RECORD EXTRACTS »
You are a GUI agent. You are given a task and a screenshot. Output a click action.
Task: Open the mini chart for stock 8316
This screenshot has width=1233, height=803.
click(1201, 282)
---
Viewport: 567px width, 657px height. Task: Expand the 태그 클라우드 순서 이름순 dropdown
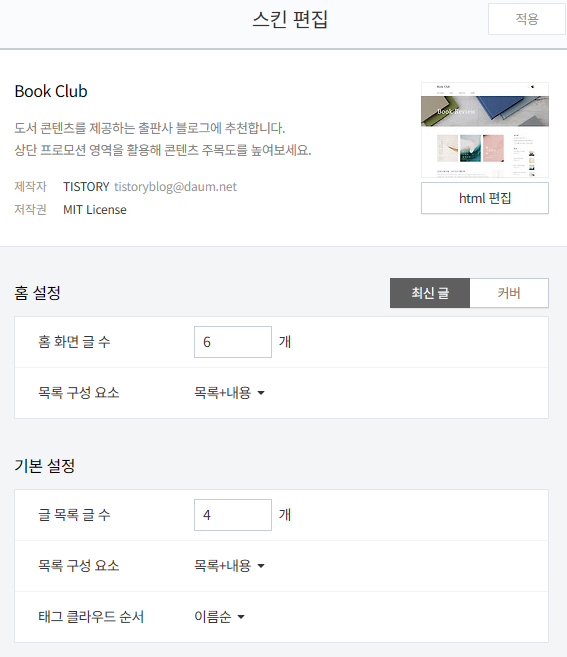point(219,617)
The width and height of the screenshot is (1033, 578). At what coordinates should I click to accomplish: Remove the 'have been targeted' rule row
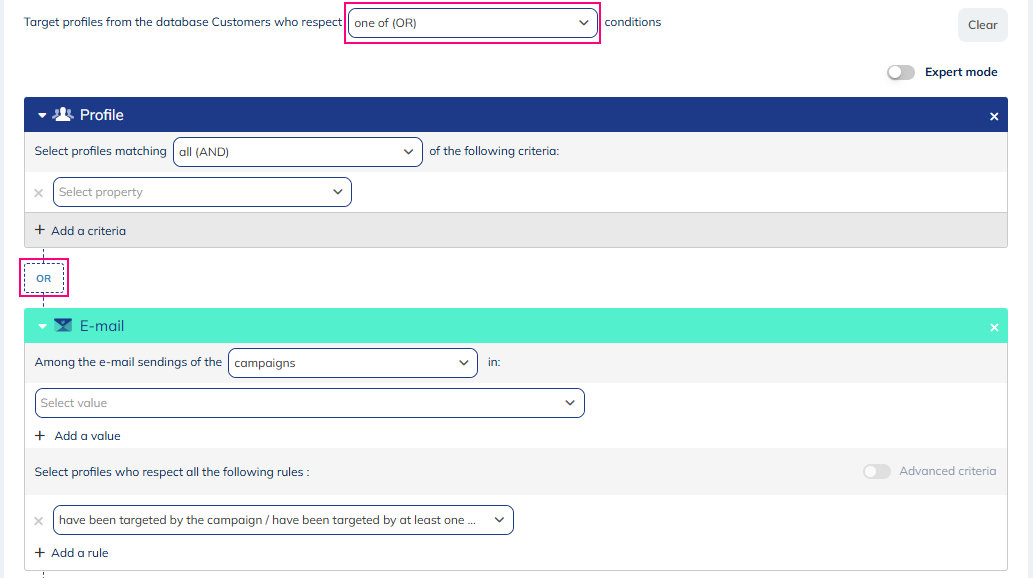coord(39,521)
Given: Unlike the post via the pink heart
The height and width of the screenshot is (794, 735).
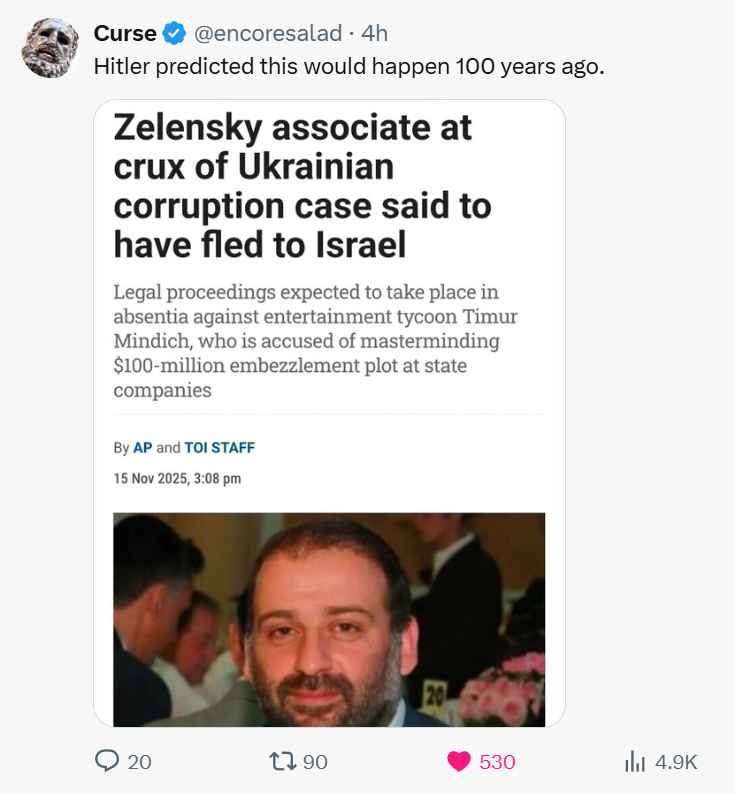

EXERCISE DIRECTIONS » Within the listing above, the lines from the one with "Viewport: 567px width, 657px" through the one with "The height and" are to be given again word for word. Do not include pictures.

SOLUTION »
Viewport: 567px width, 657px height. Task: Expand the 태그 클라우드 순서 이름순 dropdown
point(219,617)
The width and height of the screenshot is (1033, 578). At what coordinates should I click to accomplish: Remove the 'have been targeted' rule row
coord(39,521)
Given: Unlike the post via the pink heart
The height and width of the screenshot is (794, 735).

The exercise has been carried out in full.